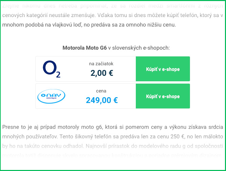Screen dimensions: 226x171
Task: Buy Moto G6 in the O2 e-shop
Action: [x=163, y=69]
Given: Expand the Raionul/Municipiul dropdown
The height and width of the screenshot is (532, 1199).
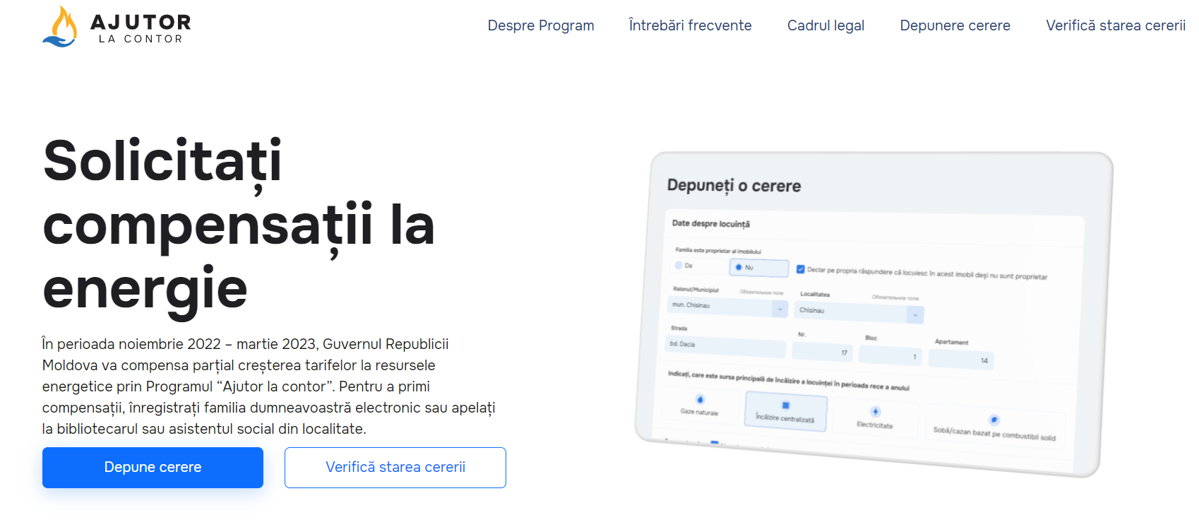Looking at the screenshot, I should pyautogui.click(x=780, y=309).
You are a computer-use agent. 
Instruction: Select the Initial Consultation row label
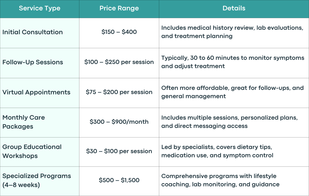(x=32, y=32)
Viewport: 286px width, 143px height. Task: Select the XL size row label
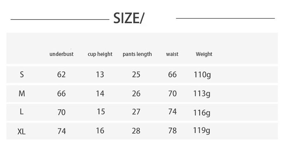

### The problem
Repeat nothing but the lines from the one containing "The height and" through the end of the entries, exactly, and skip the pictures.

### Result of this exercise
The height and width of the screenshot is (532, 1199).
Looking at the screenshot, I should pyautogui.click(x=780, y=309).
You are a computer-use agent. 
Instruction: Select the Initial Consultation row label
(x=32, y=32)
Viewport: 286px width, 143px height. Task: Select the XL size row label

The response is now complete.